Splicing factor Sf3b1 facilitates maintenance of neuronal dendrites by modulating mitochondrial health.

Abstract

The intricate process of dendritic arborization is essential for forming functional neural circuits, and many of the underlying molecular and cellular mechanisms have been uncovered. However, how they are linked to regulate dendritic arborization in neurons remains further exploration. Through genetic screening, we identify the splicing factor Sf3b1 as functioning cell-autonomously in neuronal dendrite growth and maintenance.
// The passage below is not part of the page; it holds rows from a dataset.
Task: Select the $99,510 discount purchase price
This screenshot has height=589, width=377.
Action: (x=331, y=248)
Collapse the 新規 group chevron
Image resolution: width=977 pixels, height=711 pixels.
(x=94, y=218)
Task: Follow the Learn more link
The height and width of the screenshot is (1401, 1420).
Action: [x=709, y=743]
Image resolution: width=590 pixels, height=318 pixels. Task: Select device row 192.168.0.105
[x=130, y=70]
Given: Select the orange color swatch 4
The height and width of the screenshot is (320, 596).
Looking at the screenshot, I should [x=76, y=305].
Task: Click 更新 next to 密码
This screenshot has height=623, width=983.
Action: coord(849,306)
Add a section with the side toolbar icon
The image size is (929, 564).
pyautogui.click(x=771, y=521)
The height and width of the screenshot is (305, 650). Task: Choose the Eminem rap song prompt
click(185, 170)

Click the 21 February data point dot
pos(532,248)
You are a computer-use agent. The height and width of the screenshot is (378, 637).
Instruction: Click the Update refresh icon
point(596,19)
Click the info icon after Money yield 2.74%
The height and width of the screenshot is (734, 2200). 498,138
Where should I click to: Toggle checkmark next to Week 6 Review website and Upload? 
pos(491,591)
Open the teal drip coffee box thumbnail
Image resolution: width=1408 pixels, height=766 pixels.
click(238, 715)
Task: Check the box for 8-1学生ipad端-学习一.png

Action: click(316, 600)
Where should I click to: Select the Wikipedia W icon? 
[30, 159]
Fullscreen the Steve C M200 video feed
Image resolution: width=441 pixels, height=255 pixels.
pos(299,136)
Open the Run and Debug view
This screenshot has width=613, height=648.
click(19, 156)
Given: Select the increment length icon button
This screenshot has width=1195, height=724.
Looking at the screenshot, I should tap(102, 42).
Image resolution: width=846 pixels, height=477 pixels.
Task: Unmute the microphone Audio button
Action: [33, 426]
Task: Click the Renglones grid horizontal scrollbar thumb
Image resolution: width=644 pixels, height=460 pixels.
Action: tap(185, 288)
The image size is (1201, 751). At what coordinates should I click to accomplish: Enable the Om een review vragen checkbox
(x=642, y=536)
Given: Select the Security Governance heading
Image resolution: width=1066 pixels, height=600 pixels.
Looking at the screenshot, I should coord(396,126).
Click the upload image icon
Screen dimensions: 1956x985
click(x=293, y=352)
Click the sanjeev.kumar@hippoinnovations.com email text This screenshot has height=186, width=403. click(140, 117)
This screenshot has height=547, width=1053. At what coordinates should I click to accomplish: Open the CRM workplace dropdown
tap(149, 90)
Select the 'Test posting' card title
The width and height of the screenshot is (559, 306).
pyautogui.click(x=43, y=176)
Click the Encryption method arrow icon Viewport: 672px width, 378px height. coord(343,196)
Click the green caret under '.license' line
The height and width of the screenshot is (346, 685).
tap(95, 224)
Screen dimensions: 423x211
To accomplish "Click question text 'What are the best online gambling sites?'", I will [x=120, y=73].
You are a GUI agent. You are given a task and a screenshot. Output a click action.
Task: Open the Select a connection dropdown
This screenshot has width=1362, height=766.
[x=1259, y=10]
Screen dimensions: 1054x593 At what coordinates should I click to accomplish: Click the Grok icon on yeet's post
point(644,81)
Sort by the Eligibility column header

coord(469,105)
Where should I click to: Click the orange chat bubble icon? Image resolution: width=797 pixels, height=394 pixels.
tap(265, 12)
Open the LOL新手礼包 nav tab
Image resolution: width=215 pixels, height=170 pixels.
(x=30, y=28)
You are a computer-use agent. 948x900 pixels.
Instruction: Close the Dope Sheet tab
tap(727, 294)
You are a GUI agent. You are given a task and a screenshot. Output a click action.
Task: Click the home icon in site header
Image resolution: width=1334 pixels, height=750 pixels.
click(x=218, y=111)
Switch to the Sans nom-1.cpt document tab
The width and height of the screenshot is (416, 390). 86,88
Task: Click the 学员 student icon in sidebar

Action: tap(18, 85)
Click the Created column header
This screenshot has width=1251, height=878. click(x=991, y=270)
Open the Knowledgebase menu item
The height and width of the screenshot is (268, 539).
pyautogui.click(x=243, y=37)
Our transcriptomic analysis links Sf3b1-regulated alternative splicing to modulation of metabolic pathways, and we assess altered splicing patterns for several mitochondria-related genes. Importantly, Sf3b1 knockdown in neurons results in dramatic mitochondrial fragmentation and specific reductions in mitochondrial counts and ATP levels in dendrites, revealing a pivotal role for Sf3b1 in modulating the energy supply necessary for dendritic arborization. Additionally, a genetic rescue experiment uncovered mitophagy-modulating molecules that effectively restored the mitochondrial health and dendritic arborization of Sf3b1-depeted neurons. Our study establishes a previously unrecognized connection between RNA splicing and mitochondrial demand in differentiating neurons, providing insights into bioenergetic requirements for dendritic growth and maintenance.